Work required: Please update the rows from the line that has "The width and height of the screenshot is (1920, 1080)." through the line that has "click(59, 202)", changing "Instruction" to "Goal" and keeping everything else the same. Return only those lines.

----- Input for this task -----

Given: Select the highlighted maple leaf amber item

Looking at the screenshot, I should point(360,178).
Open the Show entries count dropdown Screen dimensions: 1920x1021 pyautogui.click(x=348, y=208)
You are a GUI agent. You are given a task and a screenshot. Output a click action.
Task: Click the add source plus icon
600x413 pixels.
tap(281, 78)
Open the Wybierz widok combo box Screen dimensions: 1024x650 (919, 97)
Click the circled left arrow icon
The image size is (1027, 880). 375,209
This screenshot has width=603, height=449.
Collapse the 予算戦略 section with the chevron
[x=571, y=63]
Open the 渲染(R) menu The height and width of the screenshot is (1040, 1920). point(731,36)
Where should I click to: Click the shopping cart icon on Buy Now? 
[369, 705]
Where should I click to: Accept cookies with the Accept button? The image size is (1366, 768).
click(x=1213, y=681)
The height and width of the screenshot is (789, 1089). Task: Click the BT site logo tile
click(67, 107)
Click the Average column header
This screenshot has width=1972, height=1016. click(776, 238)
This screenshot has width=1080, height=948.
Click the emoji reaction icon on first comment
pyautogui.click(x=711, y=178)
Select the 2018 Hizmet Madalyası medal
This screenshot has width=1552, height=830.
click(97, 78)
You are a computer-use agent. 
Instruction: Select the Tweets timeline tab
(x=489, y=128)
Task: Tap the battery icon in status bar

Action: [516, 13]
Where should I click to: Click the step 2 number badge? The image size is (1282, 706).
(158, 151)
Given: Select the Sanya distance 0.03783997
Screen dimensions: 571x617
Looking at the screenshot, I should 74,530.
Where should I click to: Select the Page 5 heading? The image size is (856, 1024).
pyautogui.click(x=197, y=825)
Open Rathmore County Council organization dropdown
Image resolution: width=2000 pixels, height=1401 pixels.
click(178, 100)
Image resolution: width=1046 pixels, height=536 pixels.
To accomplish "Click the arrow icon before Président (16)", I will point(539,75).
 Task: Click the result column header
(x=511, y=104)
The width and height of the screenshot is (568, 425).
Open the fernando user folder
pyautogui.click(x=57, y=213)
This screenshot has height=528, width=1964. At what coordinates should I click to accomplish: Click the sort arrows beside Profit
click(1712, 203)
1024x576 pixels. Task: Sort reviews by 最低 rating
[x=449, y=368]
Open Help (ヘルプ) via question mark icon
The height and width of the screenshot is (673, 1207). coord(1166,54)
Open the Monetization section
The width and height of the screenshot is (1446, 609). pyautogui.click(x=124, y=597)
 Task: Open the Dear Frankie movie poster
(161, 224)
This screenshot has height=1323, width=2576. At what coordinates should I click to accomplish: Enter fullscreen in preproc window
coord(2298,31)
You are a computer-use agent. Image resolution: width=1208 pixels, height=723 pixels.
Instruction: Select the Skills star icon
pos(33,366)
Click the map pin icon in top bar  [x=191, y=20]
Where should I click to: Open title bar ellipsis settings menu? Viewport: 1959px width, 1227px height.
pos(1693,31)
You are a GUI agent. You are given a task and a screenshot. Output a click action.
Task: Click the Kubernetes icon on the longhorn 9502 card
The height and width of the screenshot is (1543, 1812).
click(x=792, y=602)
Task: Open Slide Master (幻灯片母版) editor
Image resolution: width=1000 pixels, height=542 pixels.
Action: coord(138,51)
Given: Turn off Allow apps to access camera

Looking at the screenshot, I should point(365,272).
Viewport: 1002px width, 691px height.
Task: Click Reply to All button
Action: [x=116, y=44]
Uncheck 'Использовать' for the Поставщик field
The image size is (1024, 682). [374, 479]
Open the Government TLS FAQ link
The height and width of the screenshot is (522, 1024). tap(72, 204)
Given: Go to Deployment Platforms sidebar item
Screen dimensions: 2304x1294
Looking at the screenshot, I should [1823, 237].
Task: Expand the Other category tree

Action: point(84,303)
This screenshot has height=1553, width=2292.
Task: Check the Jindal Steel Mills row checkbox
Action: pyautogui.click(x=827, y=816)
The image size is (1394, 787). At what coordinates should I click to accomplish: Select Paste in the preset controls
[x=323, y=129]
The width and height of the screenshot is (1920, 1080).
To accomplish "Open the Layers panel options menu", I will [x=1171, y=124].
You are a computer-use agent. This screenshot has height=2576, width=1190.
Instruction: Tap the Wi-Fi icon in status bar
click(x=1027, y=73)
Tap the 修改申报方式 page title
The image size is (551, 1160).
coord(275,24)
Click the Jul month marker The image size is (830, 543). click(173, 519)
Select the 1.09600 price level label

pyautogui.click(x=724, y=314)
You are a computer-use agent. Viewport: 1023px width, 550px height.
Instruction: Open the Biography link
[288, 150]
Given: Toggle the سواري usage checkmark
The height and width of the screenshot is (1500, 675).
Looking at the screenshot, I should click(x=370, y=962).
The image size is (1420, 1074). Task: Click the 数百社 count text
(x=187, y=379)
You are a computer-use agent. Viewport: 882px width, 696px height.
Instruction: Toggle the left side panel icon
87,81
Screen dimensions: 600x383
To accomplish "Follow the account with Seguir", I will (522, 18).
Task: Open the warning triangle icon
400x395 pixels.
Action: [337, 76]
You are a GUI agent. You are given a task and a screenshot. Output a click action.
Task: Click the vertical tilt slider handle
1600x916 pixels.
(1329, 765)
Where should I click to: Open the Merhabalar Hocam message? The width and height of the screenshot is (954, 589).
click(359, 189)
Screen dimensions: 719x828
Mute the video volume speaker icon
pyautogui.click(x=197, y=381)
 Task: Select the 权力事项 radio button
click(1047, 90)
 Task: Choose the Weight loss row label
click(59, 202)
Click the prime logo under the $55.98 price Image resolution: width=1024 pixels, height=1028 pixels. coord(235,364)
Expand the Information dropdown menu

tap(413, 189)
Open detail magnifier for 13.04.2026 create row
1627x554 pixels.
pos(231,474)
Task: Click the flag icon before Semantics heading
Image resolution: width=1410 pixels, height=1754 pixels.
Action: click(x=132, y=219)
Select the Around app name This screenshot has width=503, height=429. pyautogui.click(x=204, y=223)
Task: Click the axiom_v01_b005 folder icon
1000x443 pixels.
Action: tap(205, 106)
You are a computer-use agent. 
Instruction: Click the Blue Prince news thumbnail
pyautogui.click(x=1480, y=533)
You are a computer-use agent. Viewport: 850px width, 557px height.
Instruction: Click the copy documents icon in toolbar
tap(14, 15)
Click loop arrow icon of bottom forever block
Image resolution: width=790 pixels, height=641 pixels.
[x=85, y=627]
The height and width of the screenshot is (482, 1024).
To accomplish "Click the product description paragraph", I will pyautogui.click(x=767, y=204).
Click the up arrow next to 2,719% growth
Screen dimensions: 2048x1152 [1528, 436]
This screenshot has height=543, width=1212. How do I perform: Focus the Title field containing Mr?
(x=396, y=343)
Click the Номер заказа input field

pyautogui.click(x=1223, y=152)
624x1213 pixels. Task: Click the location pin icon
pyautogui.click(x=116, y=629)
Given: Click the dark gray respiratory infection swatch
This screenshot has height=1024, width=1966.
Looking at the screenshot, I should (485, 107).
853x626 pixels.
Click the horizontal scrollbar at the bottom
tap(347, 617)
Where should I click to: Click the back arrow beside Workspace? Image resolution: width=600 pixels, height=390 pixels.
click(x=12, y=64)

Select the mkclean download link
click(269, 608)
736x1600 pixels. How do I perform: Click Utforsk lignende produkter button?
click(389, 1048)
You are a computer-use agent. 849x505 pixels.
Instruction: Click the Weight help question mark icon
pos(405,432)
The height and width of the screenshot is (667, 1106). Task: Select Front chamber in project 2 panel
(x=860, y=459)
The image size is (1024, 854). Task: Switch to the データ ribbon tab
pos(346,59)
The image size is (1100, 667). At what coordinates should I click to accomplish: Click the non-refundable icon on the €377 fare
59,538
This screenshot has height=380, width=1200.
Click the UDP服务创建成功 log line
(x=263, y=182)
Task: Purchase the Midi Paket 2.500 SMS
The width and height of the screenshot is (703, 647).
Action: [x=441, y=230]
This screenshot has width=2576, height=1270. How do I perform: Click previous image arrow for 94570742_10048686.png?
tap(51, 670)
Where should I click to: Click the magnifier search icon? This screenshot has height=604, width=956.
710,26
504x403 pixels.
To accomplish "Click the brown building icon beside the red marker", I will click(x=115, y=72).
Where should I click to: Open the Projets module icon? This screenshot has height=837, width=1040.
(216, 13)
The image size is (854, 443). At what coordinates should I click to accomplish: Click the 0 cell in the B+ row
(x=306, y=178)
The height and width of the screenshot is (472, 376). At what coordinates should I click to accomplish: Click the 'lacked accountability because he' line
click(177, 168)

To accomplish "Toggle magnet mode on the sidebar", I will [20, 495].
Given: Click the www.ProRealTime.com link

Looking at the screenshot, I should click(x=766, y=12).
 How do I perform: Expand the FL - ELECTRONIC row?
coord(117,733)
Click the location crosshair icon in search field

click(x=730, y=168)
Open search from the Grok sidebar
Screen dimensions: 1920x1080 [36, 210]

-----

Final answer:
The width and height of the screenshot is (1920, 1080).
To accomplish "Open the Layers panel options menu", I will [x=1171, y=124].
You are a computer-use agent. This screenshot has height=2576, width=1190.
Goal: Tap the Wi-Fi icon in status bar
click(x=1027, y=73)
Tap the 修改申报方式 page title
The image size is (551, 1160).
coord(275,24)
Click the Jul month marker The image size is (830, 543). click(173, 519)
Select the 1.09600 price level label

pyautogui.click(x=724, y=314)
You are a computer-use agent. Viewport: 1023px width, 550px height.
Goal: Open the Biography link
[288, 150]
Given: Toggle the سواري usage checkmark
The height and width of the screenshot is (1500, 675).
Looking at the screenshot, I should click(x=370, y=962).
The image size is (1420, 1074). Task: Click the 数百社 count text
(x=187, y=379)
You are a computer-use agent. Viewport: 882px width, 696px height.
Goal: Toggle the left side panel icon
87,81
Screen dimensions: 600x383
To accomplish "Follow the account with Seguir", I will (522, 18).
Task: Open the warning triangle icon
400x395 pixels.
Action: [337, 76]
You are a GUI agent. You are given a task and a screenshot. Output a click action.
Task: Click the vertical tilt slider handle
1600x916 pixels.
(1329, 765)
Where should I click to: Open the Merhabalar Hocam message? The width and height of the screenshot is (954, 589).
click(359, 189)
Screen dimensions: 719x828
Mute the video volume speaker icon
pyautogui.click(x=197, y=381)
 Task: Select the 权力事项 radio button
click(1047, 90)
 Task: Choose the Weight loss row label
click(59, 202)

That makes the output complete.